Prof Hugo Spires from University College London collaborated in the development and validation of the Sea Hero Quest app. Prof Spires’ team has led the analysis of the anonymous player data. He said that “our validation testing showed that performance in the game is strongly correlated with performance in real-world tasks. While data gathered from citizen science projects is inherently noisy compared to lab research, the unprecedented scale of the project so far means that our benchmarking data far exceeds the accuracy of previous research in this area.
“The citizen science element of this project has already revealed new insights into human spatial navigation at a planet-wide scale. We’ve found that these abilities are clustered according to economic wealth and gender inequalities globally, and this may have significant implications for cognitive testing in cross-cultural studies and multi-center clinical trials.”

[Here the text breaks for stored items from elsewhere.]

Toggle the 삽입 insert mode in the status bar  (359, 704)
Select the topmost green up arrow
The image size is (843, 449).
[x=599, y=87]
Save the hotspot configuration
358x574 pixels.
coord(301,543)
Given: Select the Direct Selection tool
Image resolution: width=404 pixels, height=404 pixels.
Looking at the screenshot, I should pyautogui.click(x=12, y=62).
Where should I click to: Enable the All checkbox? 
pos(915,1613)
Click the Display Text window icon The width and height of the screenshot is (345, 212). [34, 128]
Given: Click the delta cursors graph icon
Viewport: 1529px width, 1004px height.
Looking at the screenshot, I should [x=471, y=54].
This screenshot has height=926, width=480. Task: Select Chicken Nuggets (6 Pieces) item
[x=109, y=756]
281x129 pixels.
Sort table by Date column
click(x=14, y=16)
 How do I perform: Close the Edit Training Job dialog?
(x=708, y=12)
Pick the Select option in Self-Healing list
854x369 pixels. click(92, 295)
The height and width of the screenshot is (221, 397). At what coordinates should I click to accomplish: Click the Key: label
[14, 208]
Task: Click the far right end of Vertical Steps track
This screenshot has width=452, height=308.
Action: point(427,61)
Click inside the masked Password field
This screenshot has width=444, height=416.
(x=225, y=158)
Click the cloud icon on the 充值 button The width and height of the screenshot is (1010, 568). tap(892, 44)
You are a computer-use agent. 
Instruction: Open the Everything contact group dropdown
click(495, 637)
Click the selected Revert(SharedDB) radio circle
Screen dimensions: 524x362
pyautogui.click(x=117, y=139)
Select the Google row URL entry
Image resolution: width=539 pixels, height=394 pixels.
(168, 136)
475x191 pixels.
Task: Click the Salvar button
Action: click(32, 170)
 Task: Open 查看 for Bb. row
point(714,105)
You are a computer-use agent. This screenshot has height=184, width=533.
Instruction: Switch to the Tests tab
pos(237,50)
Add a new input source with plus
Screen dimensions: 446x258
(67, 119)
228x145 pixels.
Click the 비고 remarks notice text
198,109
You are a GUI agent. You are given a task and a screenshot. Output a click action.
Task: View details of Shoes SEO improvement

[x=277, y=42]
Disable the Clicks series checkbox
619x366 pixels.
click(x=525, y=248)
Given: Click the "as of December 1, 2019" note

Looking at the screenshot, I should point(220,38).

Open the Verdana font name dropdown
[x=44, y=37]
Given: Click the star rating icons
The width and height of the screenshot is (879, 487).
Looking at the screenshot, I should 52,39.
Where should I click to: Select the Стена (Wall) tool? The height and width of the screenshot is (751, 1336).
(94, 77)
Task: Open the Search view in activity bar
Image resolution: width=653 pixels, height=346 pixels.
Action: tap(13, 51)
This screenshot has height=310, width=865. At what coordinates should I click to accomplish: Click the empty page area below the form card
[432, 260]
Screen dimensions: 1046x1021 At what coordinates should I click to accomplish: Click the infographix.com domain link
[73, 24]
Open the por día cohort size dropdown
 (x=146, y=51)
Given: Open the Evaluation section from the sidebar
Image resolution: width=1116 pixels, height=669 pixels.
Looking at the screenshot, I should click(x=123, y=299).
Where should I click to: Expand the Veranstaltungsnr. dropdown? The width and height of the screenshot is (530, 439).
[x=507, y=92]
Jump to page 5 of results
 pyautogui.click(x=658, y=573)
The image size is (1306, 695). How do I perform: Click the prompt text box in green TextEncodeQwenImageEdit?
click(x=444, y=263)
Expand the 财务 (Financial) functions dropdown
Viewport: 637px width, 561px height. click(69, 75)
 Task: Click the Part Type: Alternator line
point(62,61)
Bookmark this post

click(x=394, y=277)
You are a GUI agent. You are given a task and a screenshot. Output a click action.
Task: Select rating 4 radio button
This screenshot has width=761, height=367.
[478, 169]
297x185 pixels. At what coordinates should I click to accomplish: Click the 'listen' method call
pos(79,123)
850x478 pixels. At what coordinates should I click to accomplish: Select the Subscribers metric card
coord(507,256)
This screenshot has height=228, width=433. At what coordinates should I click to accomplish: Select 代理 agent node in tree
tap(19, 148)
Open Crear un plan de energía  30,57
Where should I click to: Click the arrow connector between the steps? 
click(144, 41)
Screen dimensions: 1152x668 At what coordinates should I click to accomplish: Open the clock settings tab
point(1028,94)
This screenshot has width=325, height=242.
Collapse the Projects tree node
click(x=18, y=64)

Prof Michael Hornberger from the University of East Anglia had the original idea for the project. Prof Hornberger has been leading on applying the platform to dementia research. He says that “while obvious difficulties navigating commonly occur alongside cognitive problems in the early stages of Alzheimer’s disease, emerging evidence suggested that subtle navigation changes can precede memory deficits by many years. Detecting these changes could potentially allow for earlier diagnosis and, ultimately, earlier intervention. The challenge we have is reliably distinguishing the navigation changes we see in healthy aging from the early signs of Alzheimer’s.”
“The data from the mass-market phase of Sea Hero Quest is now helping to overcome this. My team has used the platform to show that we can detect people who are at genetic risk of Alzheimer’s based on how they play the game. These are people without deficits in standard neuropsychological testing.”